(What to do)
Write out nothing except the lines running from the one containing "Rejoindre la communauté (148, 1411)" to the last line of the data, exactly as they stand.

(Source material)
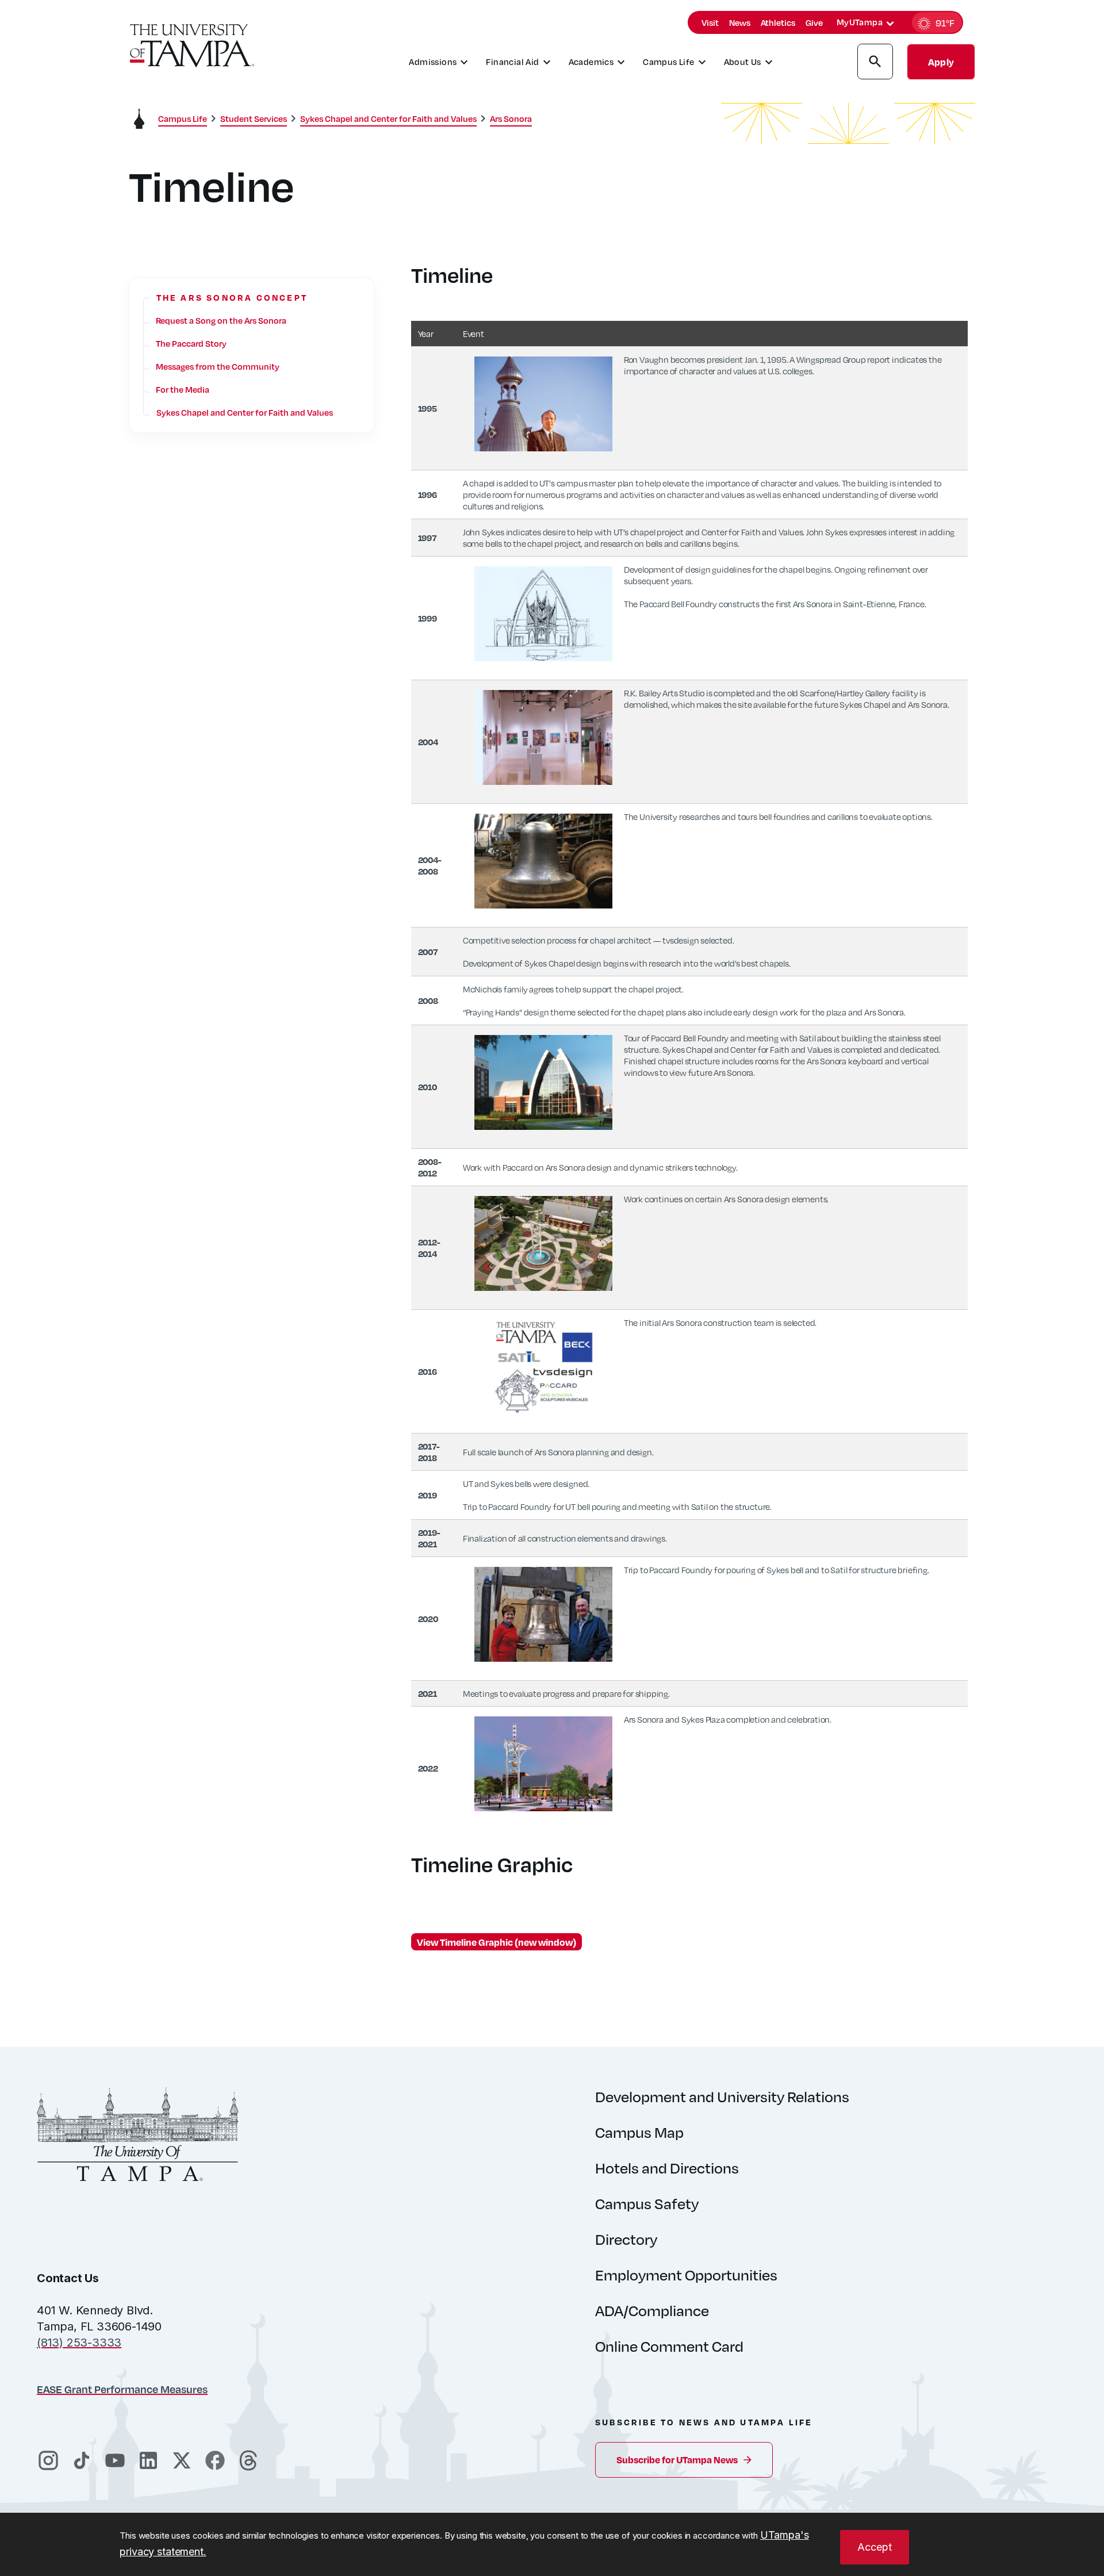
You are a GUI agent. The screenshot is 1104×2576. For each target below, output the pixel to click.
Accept (874, 2547)
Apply (941, 62)
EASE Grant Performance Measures (122, 2388)
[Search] (875, 63)
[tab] (890, 23)
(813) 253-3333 (79, 2342)
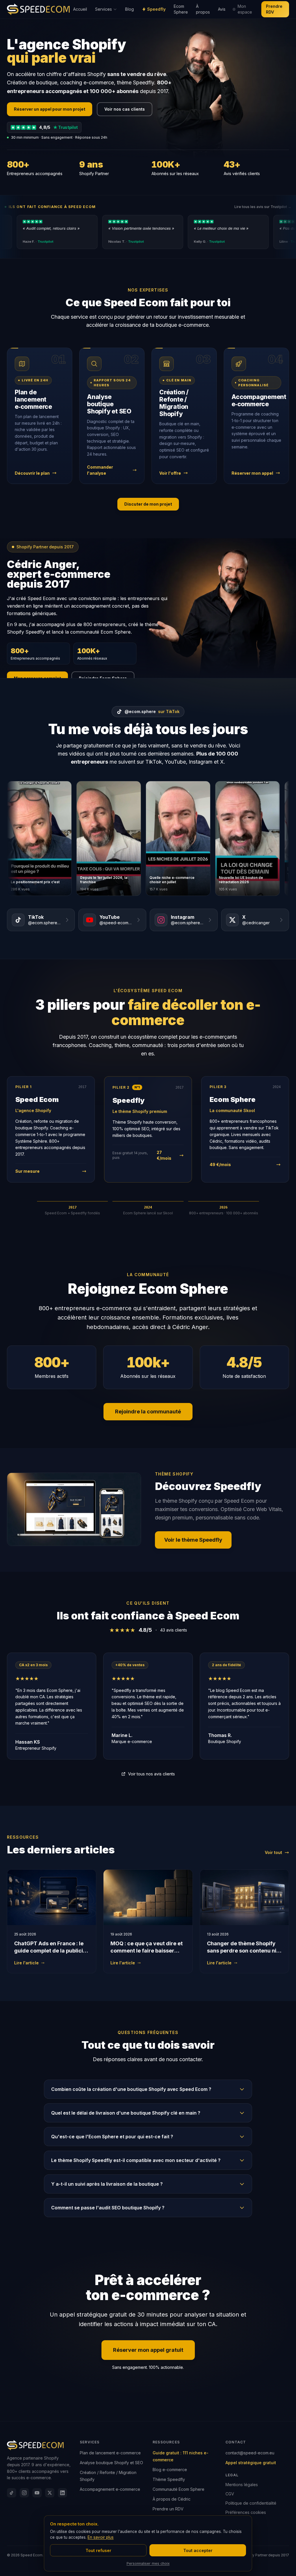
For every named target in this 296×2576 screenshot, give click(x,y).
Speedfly (156, 9)
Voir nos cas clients (124, 109)
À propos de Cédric (171, 2499)
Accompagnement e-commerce (110, 2489)
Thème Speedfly (169, 2479)
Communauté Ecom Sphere (178, 2489)
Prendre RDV (274, 9)
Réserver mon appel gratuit (148, 2350)
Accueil (80, 9)
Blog (129, 9)
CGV (229, 2493)
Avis (221, 9)
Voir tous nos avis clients (151, 1773)
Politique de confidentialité (250, 2503)
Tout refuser (98, 2550)
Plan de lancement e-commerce (110, 2452)
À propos (203, 9)
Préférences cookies (245, 2512)
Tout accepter (197, 2550)
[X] (49, 2492)
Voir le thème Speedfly (193, 1540)
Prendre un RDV (168, 2508)
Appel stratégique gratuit (250, 2462)
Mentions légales (241, 2484)
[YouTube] (37, 2492)
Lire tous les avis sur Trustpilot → (262, 207)
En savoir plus (101, 2537)
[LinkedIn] (62, 2492)
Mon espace (245, 9)
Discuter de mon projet (148, 504)
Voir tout (273, 1852)
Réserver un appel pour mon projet (49, 109)
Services (103, 9)
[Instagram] (24, 2492)
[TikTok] (11, 2492)
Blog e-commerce (170, 2469)
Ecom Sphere (181, 9)
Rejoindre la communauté (148, 1411)
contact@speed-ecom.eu (249, 2452)
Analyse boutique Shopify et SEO (111, 2462)
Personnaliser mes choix (148, 2563)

(Answer)
Rejoindre la communauté (148, 1411)
contact@speed-ecom.eu (249, 2452)
Analyse boutique Shopify et SEO (111, 2462)
Personnaliser mes choix (148, 2563)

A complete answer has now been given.